Expression of rhC1-Inh in CAP-Go.2 cells, which in addition addresses the O-linked glycosylation patterns, results in a significantly increased serum half-life compared to its counterpart and is actually indistinguishable from the plasma-purified protein. C1-Inh expressed in CAP-Go.1 or CAP-Go.2 cells show a similar reduction of terminal galactose on N-glycans, but their O-glycans differ. O-glycan analysis shows that rhC1-Inh expressed by CAP-Go.2 cells contains only core1 O-glycan structures, highly comparable to plasma-derived Berinert. Our results indicate that in addition to N-glycosylation, also the structure and composition of O-linked glycans plays a crucial role for pharmacokinetic properties of glycoproteins.

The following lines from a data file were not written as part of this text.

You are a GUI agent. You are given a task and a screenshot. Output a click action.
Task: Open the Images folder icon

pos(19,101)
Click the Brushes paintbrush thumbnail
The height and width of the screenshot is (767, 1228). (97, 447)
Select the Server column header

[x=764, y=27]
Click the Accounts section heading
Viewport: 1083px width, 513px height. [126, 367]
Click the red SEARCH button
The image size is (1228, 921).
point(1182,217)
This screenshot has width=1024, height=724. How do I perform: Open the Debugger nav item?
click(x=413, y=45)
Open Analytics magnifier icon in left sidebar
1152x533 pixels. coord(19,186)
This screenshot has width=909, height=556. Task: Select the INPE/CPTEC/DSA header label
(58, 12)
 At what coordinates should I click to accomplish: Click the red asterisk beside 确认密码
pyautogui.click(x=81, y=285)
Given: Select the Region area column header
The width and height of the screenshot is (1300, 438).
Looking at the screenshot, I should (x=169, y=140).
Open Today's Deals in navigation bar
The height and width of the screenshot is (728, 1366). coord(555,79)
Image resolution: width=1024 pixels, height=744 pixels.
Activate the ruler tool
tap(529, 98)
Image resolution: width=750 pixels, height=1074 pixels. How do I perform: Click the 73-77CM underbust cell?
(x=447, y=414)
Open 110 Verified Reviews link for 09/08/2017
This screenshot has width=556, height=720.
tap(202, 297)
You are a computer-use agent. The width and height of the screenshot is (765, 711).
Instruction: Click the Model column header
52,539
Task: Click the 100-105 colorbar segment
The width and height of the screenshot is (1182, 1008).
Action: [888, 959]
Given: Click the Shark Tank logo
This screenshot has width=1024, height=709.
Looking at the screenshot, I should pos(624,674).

In conclusion, rhC1-Inh expressed from CAP-Go.2 cells, which have been optimized for the expression of N- and O-glycosylated proteins, display glycan patterns closely similar to plasma-derived C1-Inh. The resulting molecule has a significantly prolonged serum half-life as compared to C1-Inh generated on a conventional human cell line.

Our new recombinant molecule matches serum-derived C1-Inh in all aspects analyzed: specific activity, serum half-life, and glycosylation pattern and offers the advantage of being producible at large scale on a safe platform.